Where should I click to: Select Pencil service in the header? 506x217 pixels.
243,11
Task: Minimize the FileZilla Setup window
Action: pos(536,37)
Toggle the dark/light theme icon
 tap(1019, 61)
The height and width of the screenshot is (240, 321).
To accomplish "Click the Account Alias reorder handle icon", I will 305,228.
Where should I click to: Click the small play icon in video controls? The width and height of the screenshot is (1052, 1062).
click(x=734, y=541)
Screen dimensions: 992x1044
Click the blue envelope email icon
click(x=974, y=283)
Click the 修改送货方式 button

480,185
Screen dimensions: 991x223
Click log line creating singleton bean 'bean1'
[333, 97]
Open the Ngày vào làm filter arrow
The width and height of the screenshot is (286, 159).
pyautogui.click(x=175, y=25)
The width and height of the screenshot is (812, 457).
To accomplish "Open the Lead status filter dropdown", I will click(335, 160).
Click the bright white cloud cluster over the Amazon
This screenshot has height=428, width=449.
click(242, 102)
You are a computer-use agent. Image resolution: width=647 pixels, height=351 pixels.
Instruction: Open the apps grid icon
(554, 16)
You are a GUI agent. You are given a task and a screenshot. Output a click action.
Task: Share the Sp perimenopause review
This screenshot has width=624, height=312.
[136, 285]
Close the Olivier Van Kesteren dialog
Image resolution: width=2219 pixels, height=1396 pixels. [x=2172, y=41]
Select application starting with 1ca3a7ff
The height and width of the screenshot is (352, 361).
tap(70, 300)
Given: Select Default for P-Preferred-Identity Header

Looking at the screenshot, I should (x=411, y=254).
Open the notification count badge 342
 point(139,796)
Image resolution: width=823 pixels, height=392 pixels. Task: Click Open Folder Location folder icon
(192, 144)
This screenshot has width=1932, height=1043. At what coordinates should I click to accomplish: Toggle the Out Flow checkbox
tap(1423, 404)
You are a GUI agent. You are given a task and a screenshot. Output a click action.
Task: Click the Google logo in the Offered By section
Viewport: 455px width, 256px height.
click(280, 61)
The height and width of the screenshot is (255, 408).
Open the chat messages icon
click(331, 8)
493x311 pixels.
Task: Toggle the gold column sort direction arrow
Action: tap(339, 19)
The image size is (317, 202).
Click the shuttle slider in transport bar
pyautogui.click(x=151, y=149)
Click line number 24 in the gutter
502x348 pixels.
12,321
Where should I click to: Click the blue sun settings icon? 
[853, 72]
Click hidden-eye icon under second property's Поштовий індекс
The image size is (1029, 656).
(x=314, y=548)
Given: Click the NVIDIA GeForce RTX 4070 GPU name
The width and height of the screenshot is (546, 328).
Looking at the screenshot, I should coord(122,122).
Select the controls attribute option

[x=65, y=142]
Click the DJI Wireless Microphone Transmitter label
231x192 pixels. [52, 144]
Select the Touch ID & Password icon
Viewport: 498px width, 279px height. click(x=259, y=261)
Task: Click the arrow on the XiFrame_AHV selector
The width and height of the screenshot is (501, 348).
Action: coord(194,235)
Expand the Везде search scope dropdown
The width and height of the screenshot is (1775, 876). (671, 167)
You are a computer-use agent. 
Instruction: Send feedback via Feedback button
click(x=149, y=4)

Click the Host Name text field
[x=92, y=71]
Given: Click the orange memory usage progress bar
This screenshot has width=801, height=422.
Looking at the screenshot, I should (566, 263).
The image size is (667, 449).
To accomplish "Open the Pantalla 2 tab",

TASK BRIEF:
In the listing, find every line containing the word "dimensions" and list it.

SOLUTION TO THE EXERCISE:
Screen dimensions: 992x1044
Screen dimensions: 991x223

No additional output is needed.